Extrait de document:
= = = = = = =

Pourquoi le Canada n’a pas eu un siège de membre non permanent au Conseil de sécurité de l’ONU

par Aziz Enhaili, tolérance, 13/10/2010
La Canada n’a pas réussi ce 12 octobre 2010 à décrocher un siège de membre non permanent du Conseil de sécurité des Nations unies. Cet échec est notamment le fruit de choix diplomatiques du gouvernement de Stephen Harper.

Durant les soixante dernières années, le Canada briguait tous les dix ans un siège de membre non permanent du Conseil de sécurité des Nations unies. Ce 12 octobre 2010, le Canada a fait de même. Il pensait (comme dans le passé) avoir, dès le premier tour de l’élection, toutes les chances de son côté. En vain! Ses résultats décevants, notamment au deuxième tour de l’exercice électoral onusien, l’ont amené à jeter l’éponge. Cédant la victoire, par défaut, au (modeste) concurrent portugais. À la satisfaction de plusieurs pays et groupes de pays critiques, du moins insatisfaits, de la politique étrangère d’Ottawa des dernières années.

Une défaite amère pour le gouvernement Harper

Le Conseil de sécurité est l’organe exécutif des Nations unies. Il est responsable du maintien de la paix et de la sécurité internationale, ainsi que de la déclaration de guerre et du vote de sanctions internationales contre un acteur mis au ban de la «communauté internationale». Tous les États membres de l’ONU sont tenus de se conformer à ses résolutions.

En son sein siègent cinq membres permanents (États-Unis, Russie, Chine, Grande-Bretagne et France, des puissances nucléaires disposant du droit de veto) et cinq autres membres non permanents. Tous les deux ans, cinq nouveaux États remplacent cinq sortants, en fonction d’une distribution par bloc géographique. Cette année, deux sièges de la zone géographique «Europe occidentale et autres pays» étaient convoités par l’Allemagne, le Portugal et le Canada. Pour pouvoir succéder à l'Autriche et la Turquie, il fallait récolter deux-tiers des 192 votes, soit 128 suffrages. Si l’Allemagne était chanceuse dès le premier tour (elle a obtenu tout juste les 128 appuis exigés), le Portugal et le Canada ont quant à eux récolté respectivement 122 voix et 114 suffrages au premier tour (contre 113 voix et 78 appuis (!?) au second round). Avec cette déconfiture, Ottawa n’avait plus le choix. Elle a jeté l’éponge, permettant au Portugal de représenter, au côté de l’Allemagne, le bloc occidental.

= = = = = = =

Consigne 1:
D'après l'extrait de document, combien de suffrages le Canada a-t-il obtenus au premier tour ?
L'extrait de document n'a aucun rapport avec les enregistrements.

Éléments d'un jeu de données
= = = = = = =

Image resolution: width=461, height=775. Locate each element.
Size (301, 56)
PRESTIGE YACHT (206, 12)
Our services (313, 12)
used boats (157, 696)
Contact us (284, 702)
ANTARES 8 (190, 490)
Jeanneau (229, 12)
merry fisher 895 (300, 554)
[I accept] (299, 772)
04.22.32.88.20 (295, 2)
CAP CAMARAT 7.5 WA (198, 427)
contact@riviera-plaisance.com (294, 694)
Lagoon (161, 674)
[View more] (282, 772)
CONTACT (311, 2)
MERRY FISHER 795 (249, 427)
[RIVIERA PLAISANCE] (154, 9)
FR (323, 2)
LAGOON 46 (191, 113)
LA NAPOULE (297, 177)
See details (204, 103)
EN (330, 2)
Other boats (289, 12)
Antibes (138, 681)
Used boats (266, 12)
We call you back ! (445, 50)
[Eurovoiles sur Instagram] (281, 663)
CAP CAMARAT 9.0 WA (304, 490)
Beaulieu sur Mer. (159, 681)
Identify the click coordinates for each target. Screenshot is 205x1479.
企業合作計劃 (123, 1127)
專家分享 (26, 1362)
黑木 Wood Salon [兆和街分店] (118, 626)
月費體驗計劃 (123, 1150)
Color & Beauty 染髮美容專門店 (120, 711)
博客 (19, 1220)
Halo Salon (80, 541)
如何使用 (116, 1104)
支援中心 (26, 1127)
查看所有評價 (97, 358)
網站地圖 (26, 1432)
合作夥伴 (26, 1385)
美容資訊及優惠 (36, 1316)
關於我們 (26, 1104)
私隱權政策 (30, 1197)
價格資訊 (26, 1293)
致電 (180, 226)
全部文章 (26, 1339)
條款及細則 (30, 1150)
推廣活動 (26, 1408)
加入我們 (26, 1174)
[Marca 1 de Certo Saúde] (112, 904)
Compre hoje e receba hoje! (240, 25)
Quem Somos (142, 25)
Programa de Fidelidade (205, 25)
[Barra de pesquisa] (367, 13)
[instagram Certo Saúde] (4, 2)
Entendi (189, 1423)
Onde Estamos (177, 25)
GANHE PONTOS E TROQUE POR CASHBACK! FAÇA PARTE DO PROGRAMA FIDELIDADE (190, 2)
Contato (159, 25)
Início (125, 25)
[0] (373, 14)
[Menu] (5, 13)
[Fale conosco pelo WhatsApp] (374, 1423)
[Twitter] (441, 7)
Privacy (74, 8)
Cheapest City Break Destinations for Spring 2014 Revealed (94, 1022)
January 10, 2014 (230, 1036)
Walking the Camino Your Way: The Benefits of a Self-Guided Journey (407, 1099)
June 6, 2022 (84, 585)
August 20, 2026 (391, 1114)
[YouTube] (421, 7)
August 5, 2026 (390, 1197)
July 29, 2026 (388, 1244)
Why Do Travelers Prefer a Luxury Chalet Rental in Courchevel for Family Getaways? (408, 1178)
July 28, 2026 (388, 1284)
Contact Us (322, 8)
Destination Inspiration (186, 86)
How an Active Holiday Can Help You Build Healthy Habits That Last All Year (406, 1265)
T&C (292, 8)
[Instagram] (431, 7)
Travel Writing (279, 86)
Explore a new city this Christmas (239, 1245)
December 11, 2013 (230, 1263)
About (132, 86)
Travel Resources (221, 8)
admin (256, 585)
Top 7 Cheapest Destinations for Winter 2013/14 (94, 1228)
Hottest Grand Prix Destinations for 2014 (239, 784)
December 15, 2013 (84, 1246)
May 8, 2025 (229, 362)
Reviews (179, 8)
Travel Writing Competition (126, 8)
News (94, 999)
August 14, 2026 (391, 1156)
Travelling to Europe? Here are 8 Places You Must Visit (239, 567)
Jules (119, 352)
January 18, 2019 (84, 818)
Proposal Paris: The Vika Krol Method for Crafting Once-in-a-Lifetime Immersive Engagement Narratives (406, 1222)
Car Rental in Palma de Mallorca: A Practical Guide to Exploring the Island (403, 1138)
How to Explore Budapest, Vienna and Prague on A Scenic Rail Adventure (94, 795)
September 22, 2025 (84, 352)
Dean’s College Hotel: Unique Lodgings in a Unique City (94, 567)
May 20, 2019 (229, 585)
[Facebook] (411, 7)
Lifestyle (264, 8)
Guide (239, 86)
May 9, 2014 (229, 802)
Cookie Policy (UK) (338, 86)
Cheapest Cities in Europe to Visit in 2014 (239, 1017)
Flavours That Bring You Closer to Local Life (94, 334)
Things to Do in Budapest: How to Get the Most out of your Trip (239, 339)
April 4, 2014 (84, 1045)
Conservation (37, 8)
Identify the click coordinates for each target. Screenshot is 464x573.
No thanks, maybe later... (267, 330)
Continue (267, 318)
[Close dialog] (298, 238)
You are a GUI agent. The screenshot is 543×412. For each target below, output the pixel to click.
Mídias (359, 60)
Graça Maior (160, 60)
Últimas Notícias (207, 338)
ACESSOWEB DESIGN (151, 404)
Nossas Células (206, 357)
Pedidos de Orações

= = = = = = =

Consigne 2:
Quelles lignes des enregistrements contiennent le mot « Visit » ? Relevez-les toutes en les recopiant intégralement.

Réponse attendue 1:
114 suffrages.

Réponse attendue 2:
Travelling to Europe? Here are 8 Places You Must Visit (239, 567)
Cheapest Cities in Europe to Visit in 2014 (239, 1017)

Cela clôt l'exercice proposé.